» The task
Take the listing below and print exactly the lines starting at the line containing "The image size is (1247, 621)." and ending at the line containing "Task: Click the orange", both ends included, and no others.

» Exercise material
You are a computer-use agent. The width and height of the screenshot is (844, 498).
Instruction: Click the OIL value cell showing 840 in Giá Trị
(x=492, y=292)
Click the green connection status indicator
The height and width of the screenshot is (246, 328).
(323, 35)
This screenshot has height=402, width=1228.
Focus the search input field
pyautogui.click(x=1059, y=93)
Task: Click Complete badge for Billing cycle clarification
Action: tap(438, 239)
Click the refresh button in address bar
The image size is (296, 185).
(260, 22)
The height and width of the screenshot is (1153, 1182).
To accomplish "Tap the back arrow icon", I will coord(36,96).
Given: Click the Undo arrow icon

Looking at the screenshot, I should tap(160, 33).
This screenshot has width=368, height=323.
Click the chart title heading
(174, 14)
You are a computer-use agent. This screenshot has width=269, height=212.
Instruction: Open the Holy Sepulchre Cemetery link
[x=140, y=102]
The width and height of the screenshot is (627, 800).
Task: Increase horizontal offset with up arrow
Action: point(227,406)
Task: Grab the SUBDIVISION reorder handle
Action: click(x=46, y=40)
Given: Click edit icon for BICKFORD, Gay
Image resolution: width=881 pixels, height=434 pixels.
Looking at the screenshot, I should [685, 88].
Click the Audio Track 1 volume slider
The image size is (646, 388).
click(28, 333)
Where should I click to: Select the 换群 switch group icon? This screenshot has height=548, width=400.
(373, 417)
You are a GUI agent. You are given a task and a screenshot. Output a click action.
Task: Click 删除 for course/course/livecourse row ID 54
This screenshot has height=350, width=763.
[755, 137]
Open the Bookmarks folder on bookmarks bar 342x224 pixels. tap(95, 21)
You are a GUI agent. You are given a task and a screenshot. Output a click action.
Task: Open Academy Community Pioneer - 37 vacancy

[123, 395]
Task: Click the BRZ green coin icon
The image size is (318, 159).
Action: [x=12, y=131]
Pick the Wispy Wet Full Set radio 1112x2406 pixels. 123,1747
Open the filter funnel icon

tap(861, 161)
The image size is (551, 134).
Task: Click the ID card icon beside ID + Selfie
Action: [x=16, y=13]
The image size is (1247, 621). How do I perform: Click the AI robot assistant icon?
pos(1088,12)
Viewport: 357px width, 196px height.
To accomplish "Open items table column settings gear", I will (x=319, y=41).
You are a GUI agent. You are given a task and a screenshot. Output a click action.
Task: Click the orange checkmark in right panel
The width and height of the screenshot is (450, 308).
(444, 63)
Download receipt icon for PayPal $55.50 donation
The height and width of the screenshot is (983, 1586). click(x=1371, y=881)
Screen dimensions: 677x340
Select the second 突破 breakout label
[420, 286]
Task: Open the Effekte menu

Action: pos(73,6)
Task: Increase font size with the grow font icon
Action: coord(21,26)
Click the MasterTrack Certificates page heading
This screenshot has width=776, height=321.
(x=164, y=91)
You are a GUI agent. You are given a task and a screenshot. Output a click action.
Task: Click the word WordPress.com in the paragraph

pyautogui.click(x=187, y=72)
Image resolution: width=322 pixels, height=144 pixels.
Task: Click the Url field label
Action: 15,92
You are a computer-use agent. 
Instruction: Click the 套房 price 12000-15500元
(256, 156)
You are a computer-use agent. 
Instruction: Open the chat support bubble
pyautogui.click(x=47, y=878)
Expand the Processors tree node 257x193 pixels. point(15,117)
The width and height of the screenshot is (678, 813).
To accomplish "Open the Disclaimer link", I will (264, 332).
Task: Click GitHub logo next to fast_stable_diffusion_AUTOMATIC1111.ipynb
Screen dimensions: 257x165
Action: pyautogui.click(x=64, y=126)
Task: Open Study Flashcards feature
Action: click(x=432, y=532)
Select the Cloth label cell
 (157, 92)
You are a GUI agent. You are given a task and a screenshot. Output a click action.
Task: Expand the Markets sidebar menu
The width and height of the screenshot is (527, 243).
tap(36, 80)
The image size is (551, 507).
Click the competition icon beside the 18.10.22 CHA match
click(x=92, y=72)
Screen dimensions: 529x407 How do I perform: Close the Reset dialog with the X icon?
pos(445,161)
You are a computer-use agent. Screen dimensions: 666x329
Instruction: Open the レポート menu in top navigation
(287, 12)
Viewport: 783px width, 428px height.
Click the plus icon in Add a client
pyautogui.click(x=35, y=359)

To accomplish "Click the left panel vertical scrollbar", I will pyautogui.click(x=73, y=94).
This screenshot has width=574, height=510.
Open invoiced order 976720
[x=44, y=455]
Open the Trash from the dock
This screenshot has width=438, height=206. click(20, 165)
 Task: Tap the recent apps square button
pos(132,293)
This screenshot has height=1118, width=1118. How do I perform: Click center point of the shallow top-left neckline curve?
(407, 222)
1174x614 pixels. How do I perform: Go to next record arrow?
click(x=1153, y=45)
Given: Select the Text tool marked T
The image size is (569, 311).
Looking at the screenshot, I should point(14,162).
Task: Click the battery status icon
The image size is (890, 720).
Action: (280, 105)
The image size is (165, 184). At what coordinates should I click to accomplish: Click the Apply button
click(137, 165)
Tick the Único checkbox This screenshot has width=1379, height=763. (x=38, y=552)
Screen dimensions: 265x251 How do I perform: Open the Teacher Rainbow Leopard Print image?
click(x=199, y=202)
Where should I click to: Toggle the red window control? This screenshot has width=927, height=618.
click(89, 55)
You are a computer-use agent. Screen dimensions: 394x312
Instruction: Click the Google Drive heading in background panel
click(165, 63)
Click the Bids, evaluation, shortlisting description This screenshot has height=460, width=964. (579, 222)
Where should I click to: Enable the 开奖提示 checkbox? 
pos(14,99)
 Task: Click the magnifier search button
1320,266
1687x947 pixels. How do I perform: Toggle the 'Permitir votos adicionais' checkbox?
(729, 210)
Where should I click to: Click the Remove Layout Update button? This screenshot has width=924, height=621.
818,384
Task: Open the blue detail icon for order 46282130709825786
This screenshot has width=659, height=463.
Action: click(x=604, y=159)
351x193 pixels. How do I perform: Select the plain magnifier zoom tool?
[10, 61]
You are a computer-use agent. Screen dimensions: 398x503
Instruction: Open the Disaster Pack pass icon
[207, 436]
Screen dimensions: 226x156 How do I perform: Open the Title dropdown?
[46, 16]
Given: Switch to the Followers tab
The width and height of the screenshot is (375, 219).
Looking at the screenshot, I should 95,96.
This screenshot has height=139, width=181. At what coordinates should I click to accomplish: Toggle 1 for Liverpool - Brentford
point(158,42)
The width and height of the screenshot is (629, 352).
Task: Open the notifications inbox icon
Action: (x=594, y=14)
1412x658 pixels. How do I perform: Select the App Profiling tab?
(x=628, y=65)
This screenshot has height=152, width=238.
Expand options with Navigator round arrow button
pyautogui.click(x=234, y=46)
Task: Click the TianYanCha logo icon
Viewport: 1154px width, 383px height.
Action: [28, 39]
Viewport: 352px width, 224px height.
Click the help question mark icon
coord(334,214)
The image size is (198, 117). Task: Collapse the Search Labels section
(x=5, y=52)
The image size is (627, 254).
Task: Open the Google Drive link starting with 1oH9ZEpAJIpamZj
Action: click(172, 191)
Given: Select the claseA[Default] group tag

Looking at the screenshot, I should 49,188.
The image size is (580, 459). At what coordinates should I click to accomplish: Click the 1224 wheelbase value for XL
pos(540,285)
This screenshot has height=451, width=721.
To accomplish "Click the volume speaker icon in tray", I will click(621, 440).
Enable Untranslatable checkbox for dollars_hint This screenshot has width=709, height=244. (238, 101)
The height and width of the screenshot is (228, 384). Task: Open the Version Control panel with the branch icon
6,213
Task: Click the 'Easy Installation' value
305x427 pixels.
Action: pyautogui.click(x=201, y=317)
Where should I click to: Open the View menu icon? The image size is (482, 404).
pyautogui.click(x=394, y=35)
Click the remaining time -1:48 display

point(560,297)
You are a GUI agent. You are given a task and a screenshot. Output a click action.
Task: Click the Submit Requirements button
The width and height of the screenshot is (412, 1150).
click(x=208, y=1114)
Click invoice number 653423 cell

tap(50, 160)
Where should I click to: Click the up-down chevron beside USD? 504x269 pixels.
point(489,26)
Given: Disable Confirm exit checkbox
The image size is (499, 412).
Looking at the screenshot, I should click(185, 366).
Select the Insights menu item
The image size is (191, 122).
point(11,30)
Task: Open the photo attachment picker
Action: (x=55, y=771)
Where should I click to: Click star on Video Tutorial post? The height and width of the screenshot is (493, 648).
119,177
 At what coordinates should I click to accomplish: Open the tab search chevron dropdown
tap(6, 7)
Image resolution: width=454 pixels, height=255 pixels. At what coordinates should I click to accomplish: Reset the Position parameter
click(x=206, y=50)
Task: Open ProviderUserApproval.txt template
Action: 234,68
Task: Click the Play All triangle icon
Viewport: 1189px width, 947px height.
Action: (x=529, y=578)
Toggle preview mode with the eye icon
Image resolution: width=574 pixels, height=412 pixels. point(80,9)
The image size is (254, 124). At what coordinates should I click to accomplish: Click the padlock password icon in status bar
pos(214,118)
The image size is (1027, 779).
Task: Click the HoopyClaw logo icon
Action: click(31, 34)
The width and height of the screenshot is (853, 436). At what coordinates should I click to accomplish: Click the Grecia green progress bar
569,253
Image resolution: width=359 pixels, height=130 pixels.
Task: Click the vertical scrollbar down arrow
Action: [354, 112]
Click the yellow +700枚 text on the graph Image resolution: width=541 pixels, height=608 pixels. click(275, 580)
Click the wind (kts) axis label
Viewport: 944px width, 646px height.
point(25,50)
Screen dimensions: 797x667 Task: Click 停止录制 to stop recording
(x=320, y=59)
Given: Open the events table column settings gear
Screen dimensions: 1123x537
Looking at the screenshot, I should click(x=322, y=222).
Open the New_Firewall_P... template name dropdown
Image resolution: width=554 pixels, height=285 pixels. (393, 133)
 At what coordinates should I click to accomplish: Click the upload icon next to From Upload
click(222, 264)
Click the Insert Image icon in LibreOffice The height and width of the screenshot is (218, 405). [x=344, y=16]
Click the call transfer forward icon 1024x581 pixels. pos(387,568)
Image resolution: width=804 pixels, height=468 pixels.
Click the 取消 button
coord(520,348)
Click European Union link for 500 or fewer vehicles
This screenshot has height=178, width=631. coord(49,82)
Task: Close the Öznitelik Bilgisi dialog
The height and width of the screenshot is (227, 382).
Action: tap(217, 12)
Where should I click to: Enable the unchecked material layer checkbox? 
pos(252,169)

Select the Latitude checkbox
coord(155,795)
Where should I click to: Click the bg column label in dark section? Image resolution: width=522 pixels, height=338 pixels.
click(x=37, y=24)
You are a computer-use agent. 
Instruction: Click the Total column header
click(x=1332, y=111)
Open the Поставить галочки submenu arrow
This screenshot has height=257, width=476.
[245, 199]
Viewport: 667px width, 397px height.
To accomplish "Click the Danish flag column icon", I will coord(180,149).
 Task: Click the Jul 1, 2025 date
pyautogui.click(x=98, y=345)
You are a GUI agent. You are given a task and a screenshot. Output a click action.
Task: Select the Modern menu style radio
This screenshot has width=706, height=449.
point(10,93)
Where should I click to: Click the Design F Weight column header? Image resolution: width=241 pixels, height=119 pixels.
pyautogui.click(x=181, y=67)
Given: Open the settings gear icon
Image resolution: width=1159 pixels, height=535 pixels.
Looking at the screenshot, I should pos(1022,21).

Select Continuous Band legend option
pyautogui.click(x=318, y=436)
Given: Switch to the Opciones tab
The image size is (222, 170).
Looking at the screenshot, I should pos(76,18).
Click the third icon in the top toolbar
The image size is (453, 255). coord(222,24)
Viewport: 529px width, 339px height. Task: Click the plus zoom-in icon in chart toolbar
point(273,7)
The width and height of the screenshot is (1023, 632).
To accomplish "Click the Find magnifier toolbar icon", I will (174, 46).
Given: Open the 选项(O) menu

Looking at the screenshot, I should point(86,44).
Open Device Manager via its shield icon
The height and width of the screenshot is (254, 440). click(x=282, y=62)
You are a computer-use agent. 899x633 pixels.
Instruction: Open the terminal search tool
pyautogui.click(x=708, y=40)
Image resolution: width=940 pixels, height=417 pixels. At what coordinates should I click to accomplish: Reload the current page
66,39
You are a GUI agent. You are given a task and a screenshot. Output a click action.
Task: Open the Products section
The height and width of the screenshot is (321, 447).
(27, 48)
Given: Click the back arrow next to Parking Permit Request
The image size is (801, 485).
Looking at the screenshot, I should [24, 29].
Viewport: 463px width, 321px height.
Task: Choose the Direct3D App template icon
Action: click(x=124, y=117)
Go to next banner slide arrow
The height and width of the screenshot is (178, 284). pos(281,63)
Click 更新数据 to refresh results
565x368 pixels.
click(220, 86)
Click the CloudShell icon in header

» Task answer
The image size is (1247, 621). How do I perform: Click the AI robot assistant icon?
pos(1088,12)
Viewport: 357px width, 196px height.
To accomplish "Open items table column settings gear", I will (x=319, y=41).
You are a GUI agent. You are given a task and a screenshot. Output a click action.
Task: Click the orange checkmark in right panel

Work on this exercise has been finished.